Cette période est celle de la consolidation des institutions psychanalytiques. L’incompréhension de l’oeuvre de Freud est grande et Freud pessimiste s’inquiète de ce que la racaille ferait à sa mort. En même temps la communauté fait preuve de sa capacité à vivre et à se développer. Il est possible de  mesurer le prix de cette affirmation institutionnelle en termes d’isolement et même de rupture avec la culture juive. Il y a ici le temps de façonnement d’une oeuvre qui s’identifie par une série de traits distinctifs, symptomatiques, autour d’un objet non lié au delà de l’objet d’amour. Ce sera l’élaboration théorique à la frontière de la névrose autour des enjeux de la fixation incestueuse à la mère dans le texte « sur la féminité » ; autour des mécanismes de défense autres que le refoulement imposé par l’angoisse dans le texte « inhibition, symptôme, angoisse » ; autour du « malaise dans la civilisation » qui culminera dans le texte « Moïse et le monothéisme ». Comment la culture s’y prend-elle pour relayer la logique psychique individuelle ? L’agression est introjetée, retournée contre le moi et cet acte crée l’émergence du surmoi culturel.

Souffrance et culpabilité

On peut souffrir d’une culpabilité pour une agression non commise.
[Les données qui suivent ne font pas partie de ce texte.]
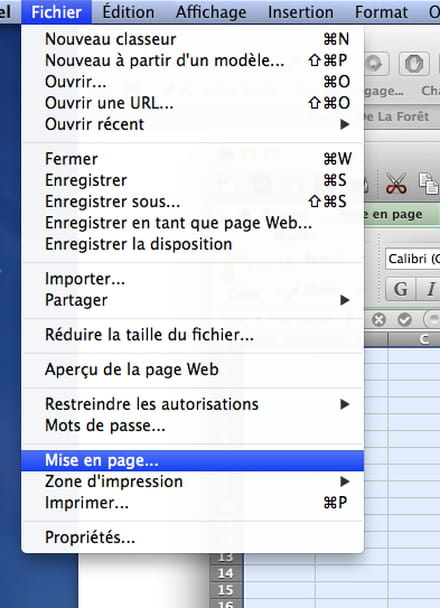Viewport: 440px width, 608px height.
Task: Click the formula bar checkmark confirm icon
Action: pyautogui.click(x=404, y=320)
Quelle que soit son origine, les sentiments de culpabilité sont sources d’angoisse. S’ils ne connaissaient pas l’angoisse, les hommes seraient sans défense. Là dessus, Freud met une sourdine car il ajoute que la haine est favorable aux groupes, il s’agit du narcissisme des petites différences. C’est ici que Freud mesure la limite de son oeuvre et elle sera grignotée. 
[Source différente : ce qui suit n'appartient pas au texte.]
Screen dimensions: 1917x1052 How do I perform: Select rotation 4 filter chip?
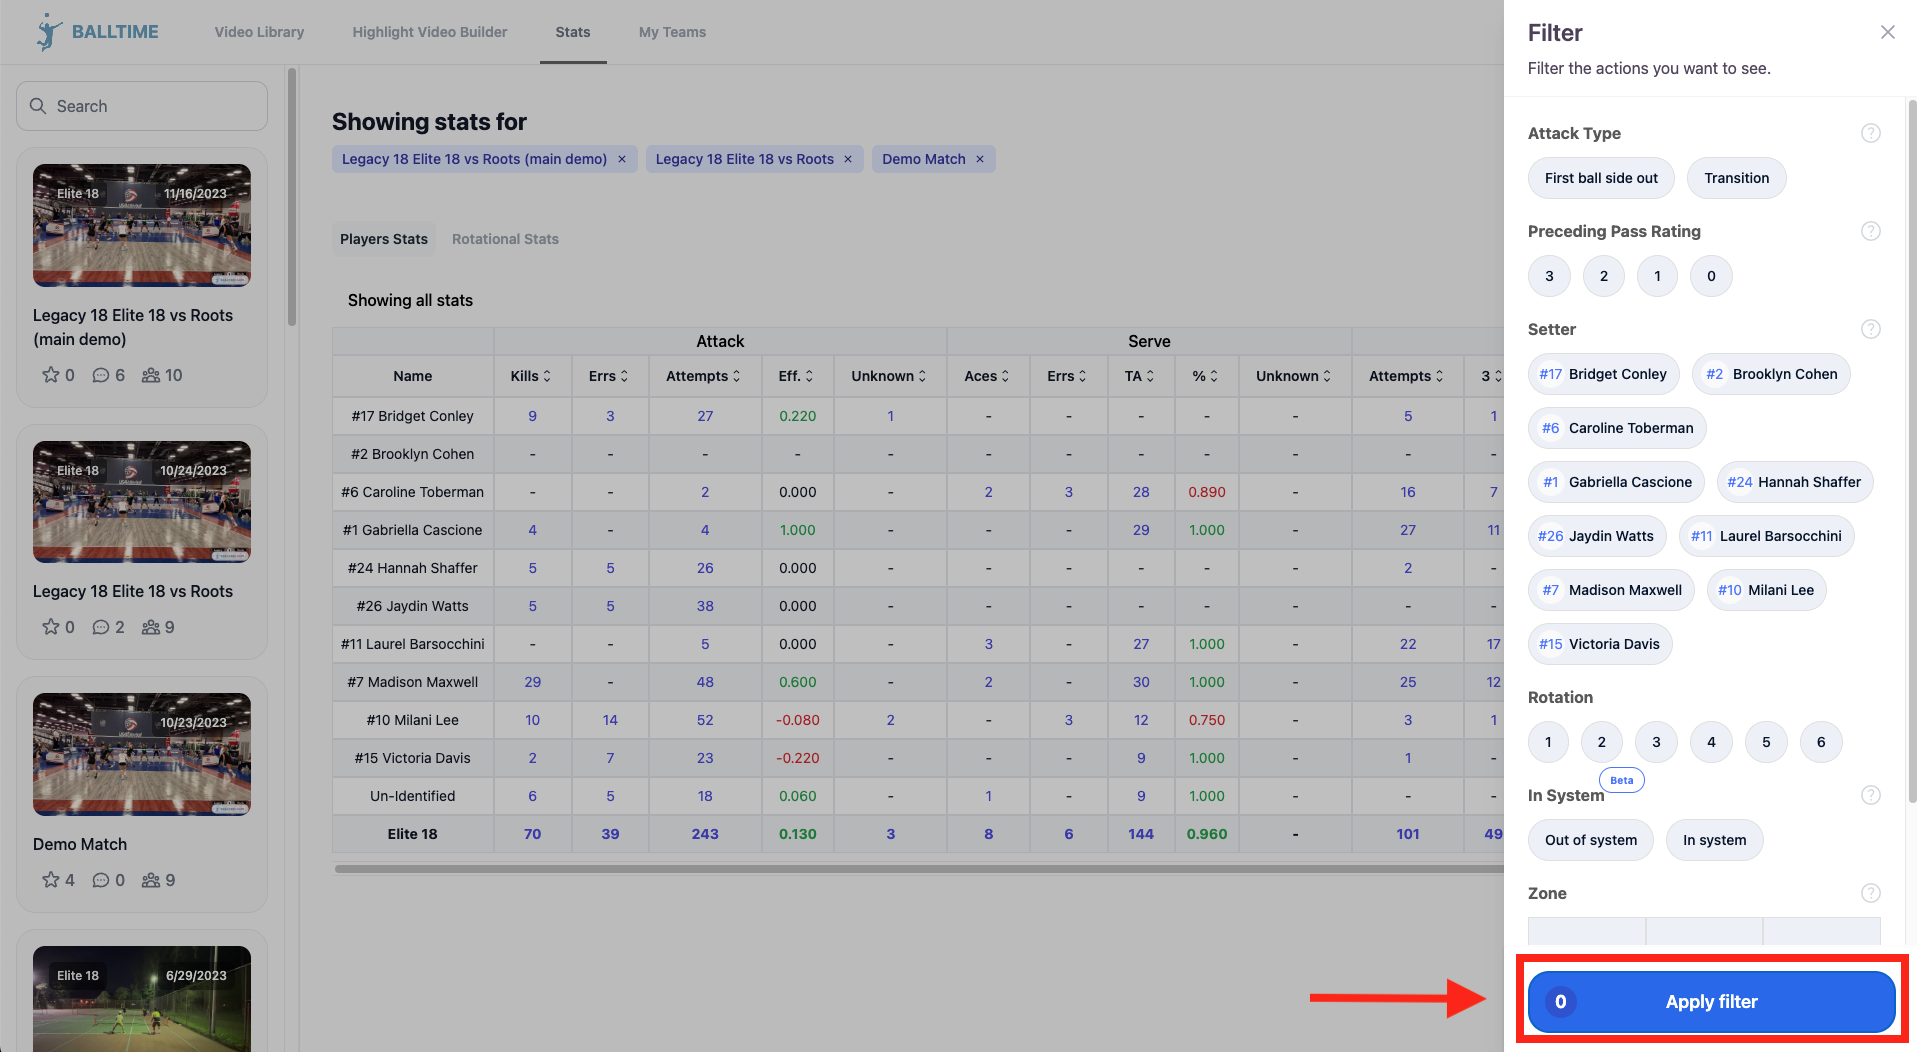pos(1710,742)
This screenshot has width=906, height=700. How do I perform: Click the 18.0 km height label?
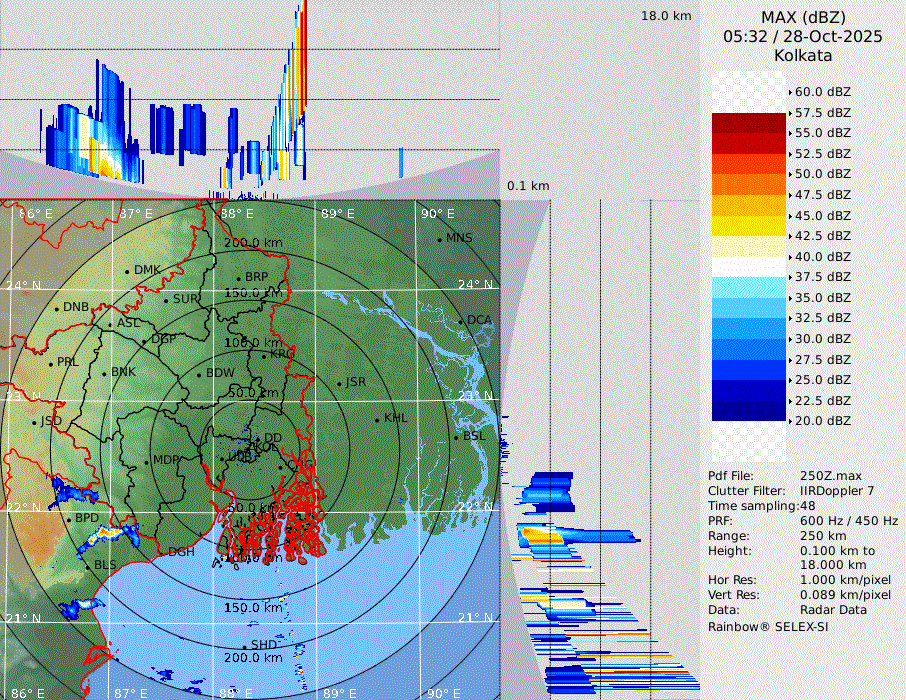[x=666, y=16]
Vivre banalement une souffrance commune à l’homme, voilà ce que Freud propose.

La paradoxalité du sentiment de culpabilité c’est qu’il est à la source d’un procès de subjectivation cadré par la fonction du père. Les hommes façonnent leurs dieux à l’image de leur père. Les idées religieuses sont issues du même besoin que les autres conquêtes de la civilisation : la nécessité de se défendre contre l’écrasante suprématie de la nature et de l’impérieux désir de corriger les imperfections de la culture. 

La religion est une névrose collective.

Le rédempteur ne pourrait être un autre que le principal coupable, le chef de la bande des frères (MoÏse) qui avaient terrassé le père. Les juifs n’ont jamais reconnu le meurtre du père mais les chrétiens, et c’est encore pire, l’ont dénié, ce qui apparente le christianisme a un délire. Les diverses et conflictuelles attitudes juifs-non juifs à l’égard du crime originaire concourent à expliquer la persistance de l’anti sémitisme…Au terme de ce survol du livre à partir d’une perspective chargée de rendre compte de la construction institutionnelle de la communauté des psychanalystes de la première heure, c’est finalement la souffrance nourrie à un sentiment de culpabilité trans-générationnel qui a servi de fil.